También puede calificarse de golpista y antidemocrática la decisión de Niceto Alcalá- Zamora de conceder en 1933 el gobierno de la nación al Partido Radical de Alejandro Lerroux, que había conseguido 102 escaños en las elecciones del 19 noviembre, gobierno en el que no había un solo miembro de la CEDA, el partido de derechas encabezado por José María Gil Robles, que había ganado las elecciones con 115 diputados ―el PSOE del golpista Largo Caballero  solamente consiguió 59―. Otro pucherazo, ya que la izquierda amenazó con desencadenar una revolución en el caso de que gobernara la derecha. Vaya manera de entender la democracia tenía esta república golpista.

Pero ese boicot al gobierno que legítimamente le correspondía a la derecha no fue la única actividad golpista de la izquierda republicana, ya que el 8 diciembre de 1933 ―pocos días después del triunfo de la derecha en las elecciones― los anarquistas de la CNT desencadenaron una insurrección revolucionaria en forma de huelga general, que produjo 89 muertos y 163 heridos, consecuencia de la multitud de actividades subversivas que se produjeron en esos días, incluyendo el descarrilamiento del tren rápido Barcelona-Sevilla.

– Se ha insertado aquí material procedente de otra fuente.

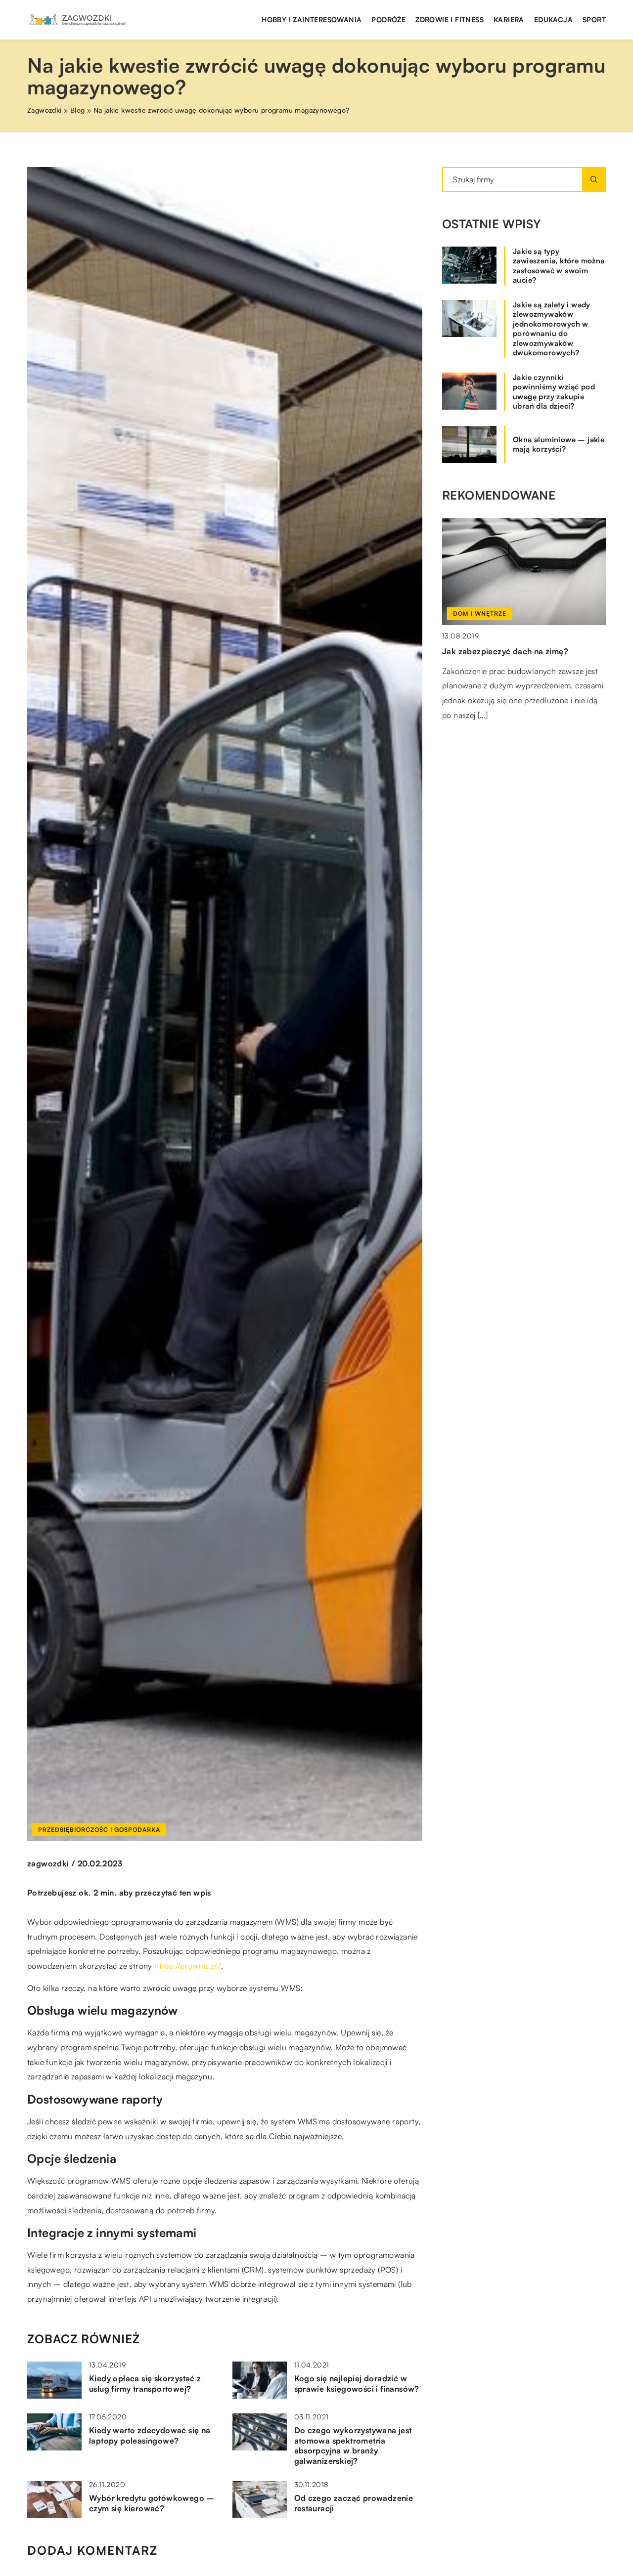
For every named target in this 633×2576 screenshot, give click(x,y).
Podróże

Los continuos desórdenes públicos que presidieron la segunda República no fueron un hecho aleatorio, ni casual, ya que obedecieron a una planificación cuidadosamente diseñada por las personalidades más radicales de la República. Realmente, todos los jerarcas ―excepto Julián Besteiro― estaban de acuerdo en llevar a España a una revolución socialista, en la órbita soviética, y lo único en lo que disentían era en la estrategia para implementarla, ya que unos eran partidarios de tomar el poder para luego desarrollar un proceso revolucionario, mientras que otros deseaban acortar los plazos, y marchar directamente hacia el socialismo real, caso del megaconspirador socialista Largo Caballero, quien en sus incendiarios discursos llamaba a la subversión ―por medio de la violencia, si fuera necesario― para derrocar a la república burguesa, y sustituirla por una República proletaria: «Si los socialistas son derrotados en las urnas, irán a la violencia, pues antes que el fascismo preferimos la anarquía y el caos»;
«La clase obrera debe adueñarse del poder político, convencida de que la democracia es incompatible con el socialismo, y como el que tiene el poder no ha de entregarlo voluntariamente, por eso hay que ir a la Revolución».

Eso fue lo que sucedió con el golpe de estado que las izquierdas intentaron en diciembre de 1934.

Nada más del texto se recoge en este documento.